The legislation that passed through the state’s legislature called for the immediate removal of the current state flag. It also ordered the creation of a committee that will be responsible for designing the new state flag. The design will be presented to the state’s voters, and they will have the chance to vote on the design in November. Additionally, the legislation laid out two specific requirements for the flag — the design must include the words “In God We Trust” and it cannot include the Confederate battle emblem in any manner.

The state flag of Mississippi, which incorporates the flag of the Confederate States of America in the top left corner, is displayed with the flags of the other 49 states and territories in front of Union Station near the US Capitol
  Mark Wilson / Getty Images

Before the vote, members of the Mississippi legislature argued their cases for both changing the flag and leaving it the same, The Washington Post reported.

“In the name of history, I stand for my two sons who are 1 and 6 years old,” said Democratic state Sen. Derrick Simmons, who is Black. “Who should be educated in schools, be able to frequent businesses and express their Black voices in public spaces that all fly a symbol of love, not hate. A symbol of unity, not division. A symbol that represents all Mississippians, not some.”

State Sen. Chris McDaniel argued that the voters should decide whether or not to change the flag, saying, “it’s their state, not ours.” He went on to say that changing the state flag could be the first step in changing many historical artifacts in Mississippi, essentially asking where the state would draw the line.
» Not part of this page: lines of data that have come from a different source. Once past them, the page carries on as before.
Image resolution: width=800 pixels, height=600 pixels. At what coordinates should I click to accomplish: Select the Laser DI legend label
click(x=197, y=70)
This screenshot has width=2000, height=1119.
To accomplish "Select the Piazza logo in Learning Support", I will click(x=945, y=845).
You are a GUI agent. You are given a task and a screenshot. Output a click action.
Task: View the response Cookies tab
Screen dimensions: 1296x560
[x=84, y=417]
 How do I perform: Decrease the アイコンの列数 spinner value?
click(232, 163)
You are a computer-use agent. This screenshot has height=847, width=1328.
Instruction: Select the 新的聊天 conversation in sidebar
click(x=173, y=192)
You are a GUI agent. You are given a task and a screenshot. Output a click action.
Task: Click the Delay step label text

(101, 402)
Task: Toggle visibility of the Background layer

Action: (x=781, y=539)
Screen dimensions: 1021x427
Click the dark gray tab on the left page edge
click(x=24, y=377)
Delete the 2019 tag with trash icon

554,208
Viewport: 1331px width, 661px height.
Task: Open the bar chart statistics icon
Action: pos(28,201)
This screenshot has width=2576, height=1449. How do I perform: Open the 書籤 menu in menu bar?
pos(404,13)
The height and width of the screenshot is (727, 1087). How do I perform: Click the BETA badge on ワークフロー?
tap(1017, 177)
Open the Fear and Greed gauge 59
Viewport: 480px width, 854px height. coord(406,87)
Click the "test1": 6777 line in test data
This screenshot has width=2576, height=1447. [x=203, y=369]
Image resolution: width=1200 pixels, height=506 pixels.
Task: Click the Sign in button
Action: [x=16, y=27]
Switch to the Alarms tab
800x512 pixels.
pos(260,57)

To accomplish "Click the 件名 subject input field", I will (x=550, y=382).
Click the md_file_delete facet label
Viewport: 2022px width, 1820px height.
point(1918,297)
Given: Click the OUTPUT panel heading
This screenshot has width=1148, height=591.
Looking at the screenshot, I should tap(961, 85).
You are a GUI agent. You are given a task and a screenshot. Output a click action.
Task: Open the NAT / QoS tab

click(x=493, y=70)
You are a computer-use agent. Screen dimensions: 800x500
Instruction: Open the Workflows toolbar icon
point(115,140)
Late Sunday afternoon, the Mississippi Senate tabled a measure that would have put the decision about removing the Confederate imagery from the flag to a public vote, according to The Washington Post. Once the Senate tabled the measure, lawmakers in the state’s House of Representatives voted and passed the measure 91 to 23. The legislation then went on to the Senate, where it passed 37 to 14, per CBS News.

The legislation will now head to Gov. Tate Reeves for his signature. Per CBS News, Tate indicated on Saturday that he would be willing to sign legislation to redesign the state flag. That was the first time that the governor indicated his potential approval for removing the Confederate imagery from the state flag. His support for the bill was a signal to Mississippians that the decision to change the flag was not being solely driven by the state legislature.